The Battle of Makahambus Hill was one of the victories won by the Filipinos over the Americans during the Philippine–American War. It was fought on June 4, 1900, in Cagayan de Misamis (now Cagayan de Oro). The Filipinos were under the command of Colonel Apolinar Velez of the Maguindanao Battalion. Most of them were volunteers apart from some Filipino army men who joined.

Background
Col. Pablo Tecson's Bulacan guerrillas, which included his brothers Alipio and Simon, had constructed a number of fortresses in the mountains. On 25 May, they ambushed Capt. Charles D. Roberts' 6 man patrol, killing 3, and taking the rest prisoner, including Capt. Roberts. However, in a humanitarian act, Tecson released the two wounded prisoners, but kept Capt. Roberts captive. The Americans organized a campaign in an attempt to secure Roberts' release.

Battle
The fort at Makahambus was located on a high and steep hill. The Americans seeing how formidable the fort was tried to negotiate a Filipino surrender. The answer was a volley of cannon and rifle fire that drove the Americans back down the hill. Many were killed not by rifle fire, but by booby-trapped pits bristling with sharpened bamboo spears under a camouflage of foliage. The Americans launched repeated counterattacks, only to be driven back by rifle fire from the defenders.

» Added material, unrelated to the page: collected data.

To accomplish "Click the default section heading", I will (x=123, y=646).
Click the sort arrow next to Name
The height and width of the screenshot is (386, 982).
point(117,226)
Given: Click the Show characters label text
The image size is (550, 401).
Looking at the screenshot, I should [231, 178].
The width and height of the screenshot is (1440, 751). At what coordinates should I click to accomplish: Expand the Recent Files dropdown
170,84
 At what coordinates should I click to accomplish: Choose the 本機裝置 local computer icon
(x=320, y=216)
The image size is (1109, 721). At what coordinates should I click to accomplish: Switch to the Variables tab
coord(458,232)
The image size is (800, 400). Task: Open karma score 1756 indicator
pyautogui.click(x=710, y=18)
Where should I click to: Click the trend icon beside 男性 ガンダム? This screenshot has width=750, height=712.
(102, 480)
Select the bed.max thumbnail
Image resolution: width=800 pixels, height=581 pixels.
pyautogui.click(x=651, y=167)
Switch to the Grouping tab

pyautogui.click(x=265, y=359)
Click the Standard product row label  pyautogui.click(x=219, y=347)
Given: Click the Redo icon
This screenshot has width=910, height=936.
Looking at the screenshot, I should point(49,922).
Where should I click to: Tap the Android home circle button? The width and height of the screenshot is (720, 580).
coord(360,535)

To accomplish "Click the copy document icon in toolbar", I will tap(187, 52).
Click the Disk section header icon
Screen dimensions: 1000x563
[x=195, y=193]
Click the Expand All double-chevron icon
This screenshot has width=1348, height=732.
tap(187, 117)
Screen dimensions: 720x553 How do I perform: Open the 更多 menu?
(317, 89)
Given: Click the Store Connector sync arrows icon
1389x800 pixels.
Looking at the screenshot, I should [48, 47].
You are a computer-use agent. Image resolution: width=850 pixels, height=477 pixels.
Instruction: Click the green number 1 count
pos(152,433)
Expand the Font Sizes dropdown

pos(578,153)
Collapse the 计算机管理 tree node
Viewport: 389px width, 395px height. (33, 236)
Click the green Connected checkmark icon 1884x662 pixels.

On 4 June, Company E of the 35th was ambushed, followed by Maj. Albert Laws' battalion encountering the fortified hill. Lt. Grover Flint tried to flank the hill but was also ambushed, wounding him and two others. A relief force encountered another concealed trench line, and the Americans realized the fort was impossible to flank, being protected on both sides by gorges. The battalion was pinned down until the Filipinos withdrew.

Aftermath
The American campaign was able to destroy some supply dumps in the search for Roberts, but failed to recapture him.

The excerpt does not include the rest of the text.